··· RECORD SET ···
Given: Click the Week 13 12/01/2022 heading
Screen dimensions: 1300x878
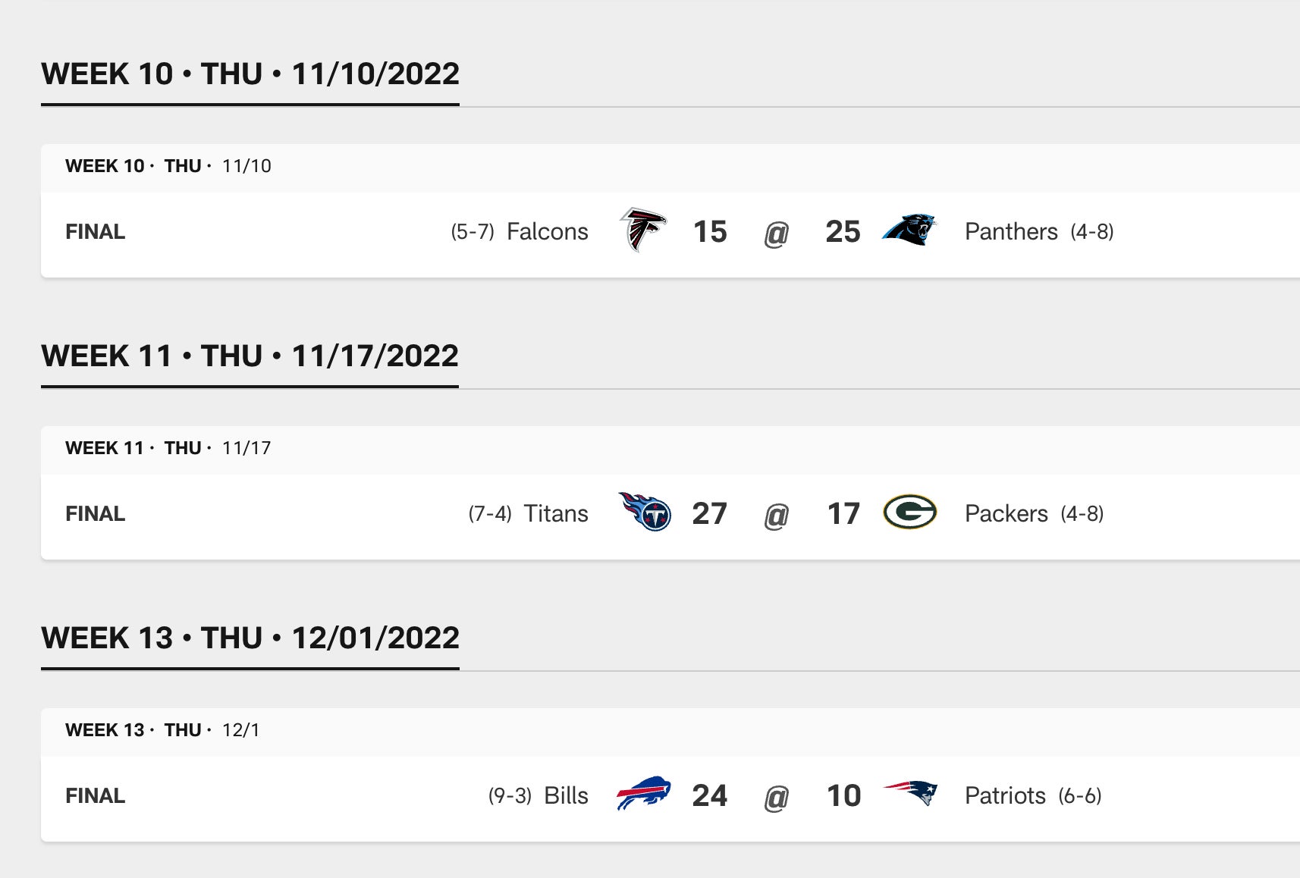Looking at the screenshot, I should (x=250, y=638).
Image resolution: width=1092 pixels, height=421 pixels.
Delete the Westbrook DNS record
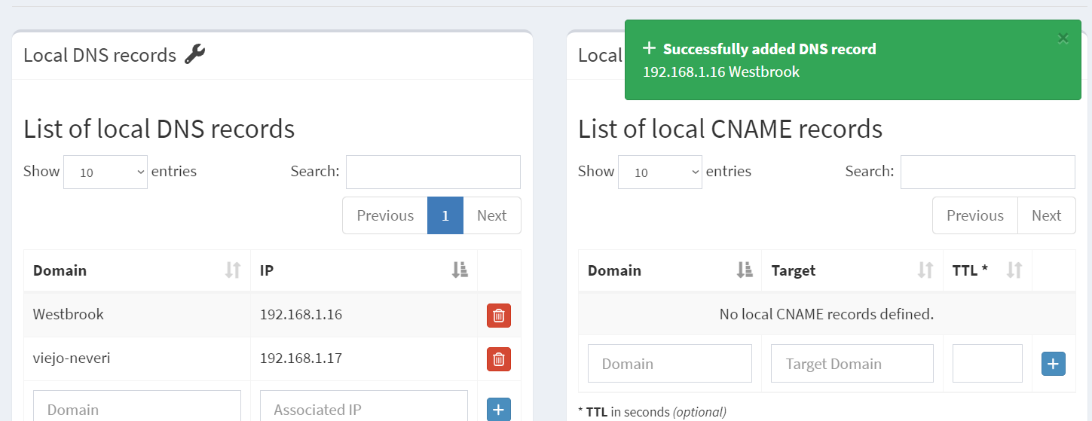(498, 316)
···
▶ [TASK BRIEF]: From the line containing "Screen dimensions: 1300x878" through the final line of the listing above, reproduce every line exactly, with no pictures.

▶ [RESPONSE]:
Screen dimensions: 1300x878
Looking at the screenshot, I should (x=250, y=638).
Image resolution: width=1092 pixels, height=421 pixels.
Delete the Westbrook DNS record
(498, 316)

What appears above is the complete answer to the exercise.